_DOCUMENTO_
Depois de BEST DUO ao lado de FBC, a jovem rapper estreia-se a solo no formato longa-duração.

Iza Sabino: “Glória é alcançar um nível de felicidade e harmonia”

Fotografia: Rafael Freire
Publicado a: 21/12/2020

Já está provado que a cena mineira do rap tem dado alguns dos frutos mais poderosos do hip hop brasileiro nos últimos anos. A partir daí surgem os mais variados nomes que se destacam neste momento, passando por Clara Lima, Djonga, Sidoka, Chris MC, FBC e outros que formam um panteão de versatilidade de sons e rimas. É o caso de Iza Sabino.

Fruto da diversidade de Belo Horizonte, capital de Minas Gerais, Iza Sabino não escapa à regra: a mulher no rap tem de fazer duas vezes mais e duas vezes melhor (felizmente para nós, fãs de rap, porque temos acesso a obras com outro nível de qualidade, e infelizmente, uma vez que é a confirmação de quanto a indústria é sexista e selectiva).

Linhas do conjunto de dados
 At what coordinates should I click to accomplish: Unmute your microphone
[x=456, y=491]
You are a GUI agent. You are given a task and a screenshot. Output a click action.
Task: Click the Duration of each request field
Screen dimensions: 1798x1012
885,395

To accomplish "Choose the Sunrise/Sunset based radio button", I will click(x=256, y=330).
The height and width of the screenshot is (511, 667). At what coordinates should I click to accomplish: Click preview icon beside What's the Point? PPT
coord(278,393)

_TAREFAS E EXERCÍCIOS_
a - No artigo sobre Iza Sabino, reescreva de forma mais breve o parágrafo que começa por "Fruto da diversidade de Belo Horizonte", mantendo os factos principais.
b - Responda com base no artigo sobre Iza Sabino, uma resposta por linha:
(i) Quem assina a fotografia?
(ii) Em que data foi publicado o artigo?
(iii) Com quem fez Iza Sabino o trabalho BEST DUO?

_RESPOSTAS POR TAREFA_
a - Iza Sabino, natural de Belo Horizonte, capital de Minas Gerais, confirma a regra de que a mulher no rap tem de fazer duas vezes mais e duas vezes melhor. Para os fãs de rap, isso resulta em obras de outra qualidade. Por outro lado, confirma o quanto a indústria é sexista e seletiva.

b -
(i) Rafael Freire.
(ii) 21/12/2020.
(iii) Com FBC.